## Extract to read
↓↓↓
Osteoporosis is closely associated with cage subsidence after lumbar interbody fusion. In one study, osteoporosis was an important risk factor for both cage position migration and backward movement.38 In addition, in MIS-TLIF, osteoporosis is a significant risk factor for postoperative subsidence.33 These findings indicate that osteoporosis is a critical risk factor and effective treatments for osteoporosis could help prevent subsidence.39 We initially employed a two-factor modelling approach and found that the degree of intervertebral height correction, lumbar lordosis correction, and lordosis correction at the surgical segment achieved during surgery did not show statistically significant differences in relation to outcomes in osteoporosis patients. Thus, we hypothesised that osteoporosis might act as a mediating factor.
This study had some limitations. Due to the significantly higher incidence of DLS in females compared to males, and the relatively low rate of smoking among middle-aged and older women, we did not include smoking as a potential factor influencing cage subsidence. The imaging data measurements were performed manually, which inherently introduces some error and is time-consuming. Currently, most rod-screw systems are made of titanium implants, and metallic artifacts in postoperative MRI and CT scans significantly interfere with the measurement of paravertebral muscles. Therefore, we were unable to measure the degree of multifidus atrophy postoperatively. The subsidence group exhibits a lower prevalence of male patients. Further sample collection is required to facilitate the inclusion of more male subjects to the study. We also did not compare subsidence between cages from different manufacturers and with different specifications.
↑↑↑
## Dataset records
↓↓↓
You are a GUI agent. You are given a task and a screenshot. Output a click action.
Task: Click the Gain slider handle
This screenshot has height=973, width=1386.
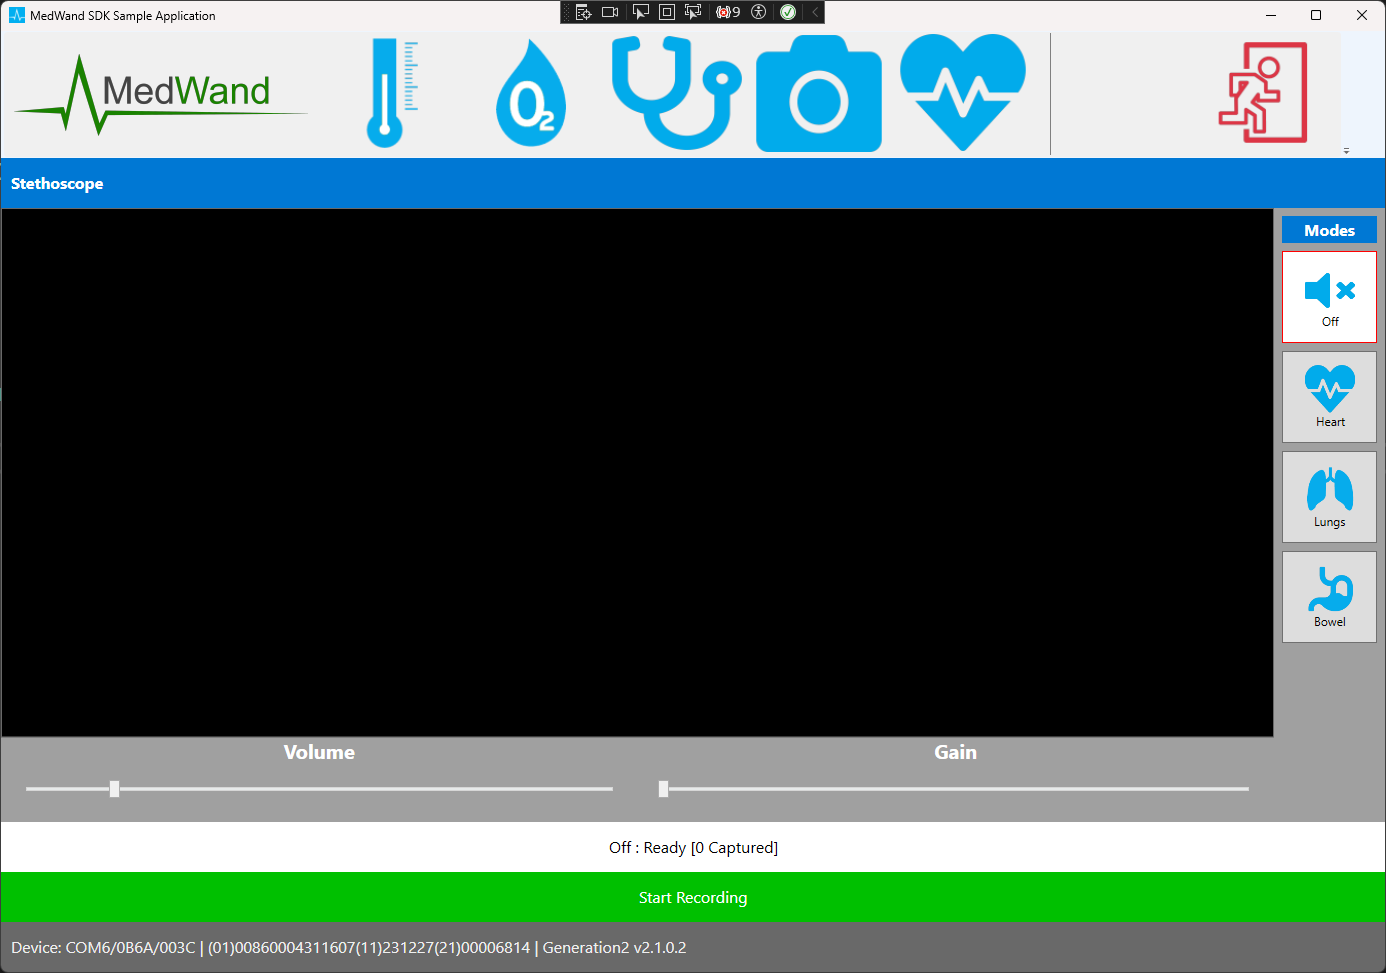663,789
↑↑↑
↓↓↓
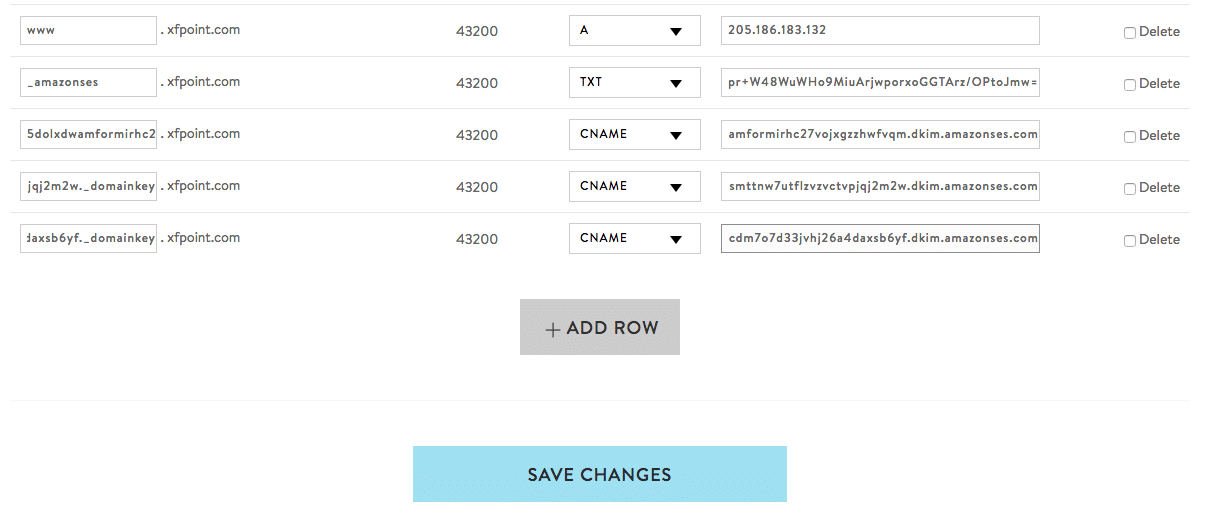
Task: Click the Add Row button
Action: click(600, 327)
↑↑↑
## Tasks to carry out
**a.** List every limitation that the text on cage subsidence admits to in its second paragraph.
**b.** Answer these questions using the text on cage subsidence:
(i) In MIS-TLIF, what is osteoporosis a significant risk factor for?
(ii) What are most rod-screw systems currently made of?
(iii) Why was smoking left out as a possible factor?
**c.** Write a continuation of the text on osteoporosis and cage subsidence, starting right after its final sentence.
The records were taken from a different source than the text.

## Answers
**a.**
- Smoking was not included as a possible factor affecting cage subsidence.
- Imaging measurements were done by hand, which brings in some error and takes a lot of time.
- Metal artifacts from titanium implants in postoperative MRI and CT scans made it impossible to measure multifidus atrophy after surgery.
- The subsidence group had fewer male patients, so more male subjects are needed.
- Subsidence was not compared between cages from different manufacturers or with different specifications.

**b.**
(i) Postoperative subsidence.
(ii) Titanium implants.
(iii) DLS occurs much more often in females than in males, and the smoking rate among middle-aged and older women is fairly low.

**c.**
Conclusion
Intervertebral height correction, segment lordosis angle correction and MMA are all independent risk factors for cage subsidence after TLIF for DLS. When selecting TLIF as a treatment for patients with L4/5 DLS, these factors should be considered. In clinical practice, preoperative physiotherapy and core muscle strengthening programs aimed at improving multifidus muscle quality can reduce multifidus muscle atrophy. Meanwhile, selecting an appropriate cage height and avoiding excessive correction of the lordotic angle can be used to reduce the rate of cage subsidence after TLIF and improve patient clinical outcomes.